With private space exploration companies coming in, how do you think your company and your objectives might change?
That’s a really good question. Companies like SpaceX and Blue Origin and a lot of the other launch providers are trying to lower the cost of access to space. And for planetary science, one of the most expensive costs of the mission is launch. And so, lowering launch costs imparts the reusability of rocket stages that could create more opportunities because it would create more funding to send things out to space, and so that’s one area. For a company like mine, we are offering…we’re a services-based company, we’re doing consulting, so we can come into projects with a fresh perspective and help change how something is being done to do it more efficiently or more creatively. And maybe taking a little bit more tactical risk because NASA traditionally likes to play it safe. And the NewSpace sector is really exciting because people are willing to take risks and fail, but then it’s important to, when you fail, learn from your failure.

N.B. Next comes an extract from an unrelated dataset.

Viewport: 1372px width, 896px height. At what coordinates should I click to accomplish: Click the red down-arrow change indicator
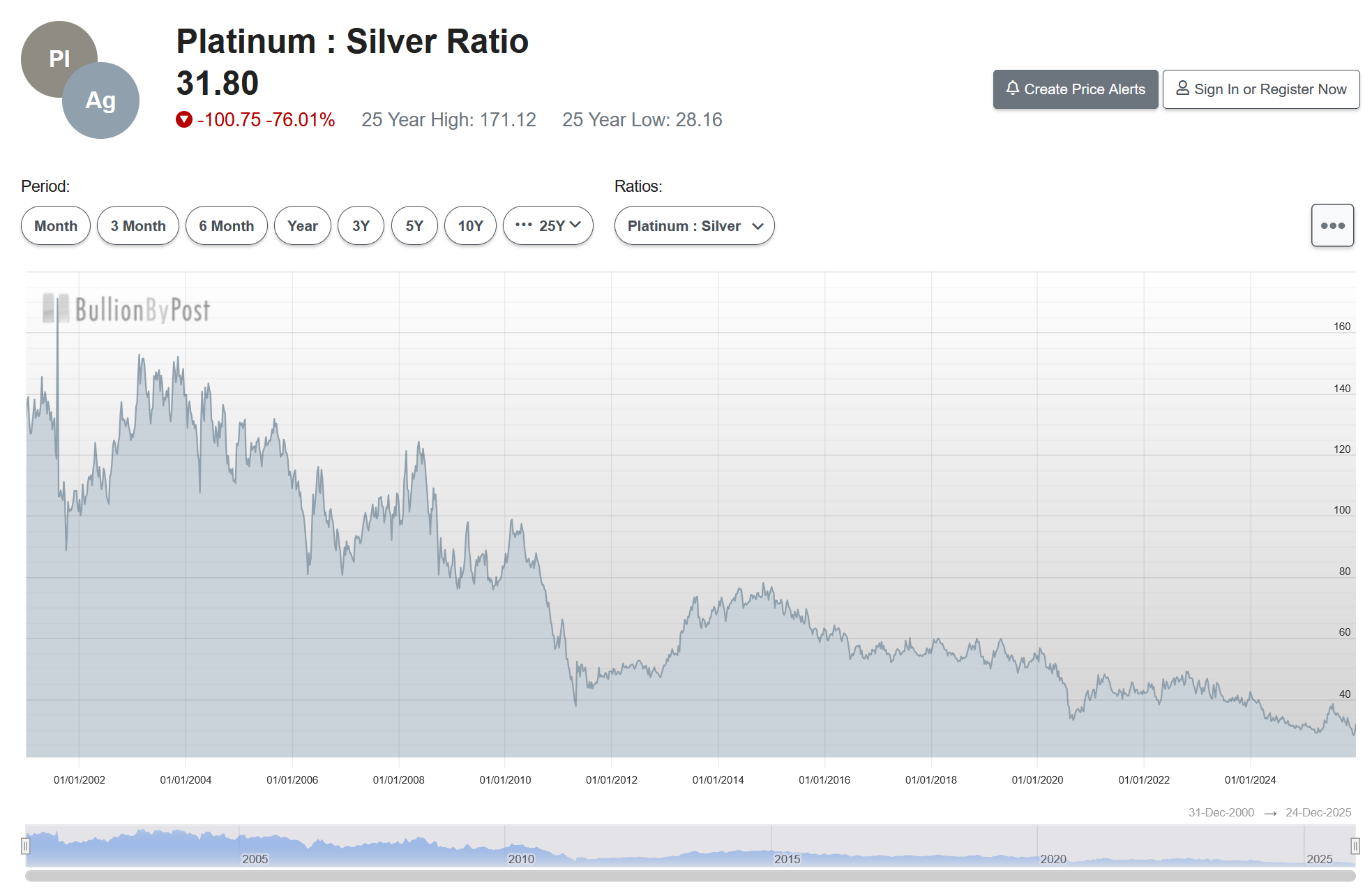tap(184, 120)
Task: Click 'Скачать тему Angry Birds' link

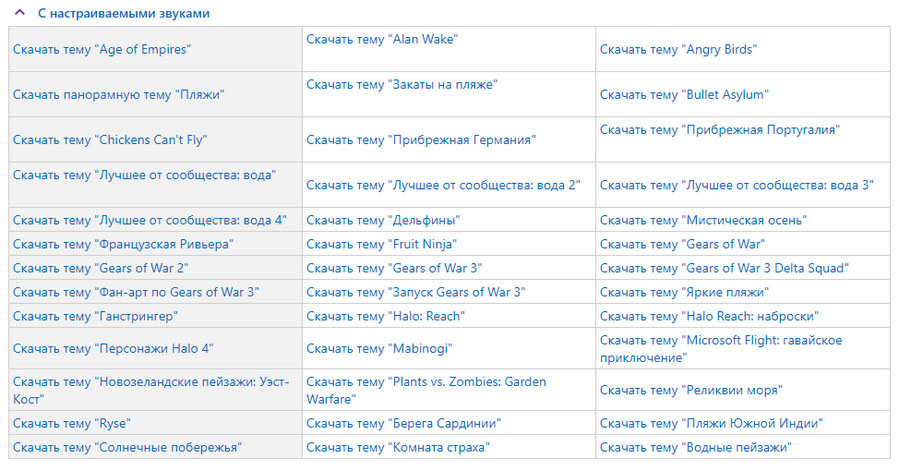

Elon Musk has been really good at demonstrating when SpaceX fails during launches and then showing how they learn for the next time from them. I think spaceflight is challenging, and there are many ways that things can go wrong. Being bold is not something to be ashamed of if you fail, as long as you can take that failure and move it forward to improve the technology the next time around. So, embrace failure. That’s my lesson learned there.
What advice would you give a student who is interested in going into your career, your field?
Well, it’s hard to say follow my footsteps and you’ll be able to end up how I did. I had to forge my own path, and it’s hard to know with a sample size of one how easy it is to duplicate that path. But, in general, I would keep your mind open to opportunities outside of academia, and don’t let people put you in a box and assume that because you’re going down a particular career path that means you can only do X, Y, or Z. You can do anything you want. And you may have to work for it, you may have to make some sacrifices, may have to really network hard. Networking is incredibly important. It’s hard to overemphasize how important networking is; I got to where I am now in part through my network. Don’t be afraid to reach outside your comfort zone and meet new people and think about how to provide value to them so they can provide value to you into the future. An introduction to somebody could change your career trajectory. That’s what happened to me, through Planetary Resources. When I put my application into Planetary, I reached out to a colleague who works at NASA who knew the CEO. He introduced me over email to the CEO of Planetary Resources, which expedited my interview process, and three months later I had a job offer. Network. Go to networking events. Don’t let them put you in a box, and make sure you’re following what you want to do and not what other people want you to do.
Interview excerpts have been lightly edited for clarity and readability and approved by the interviewee.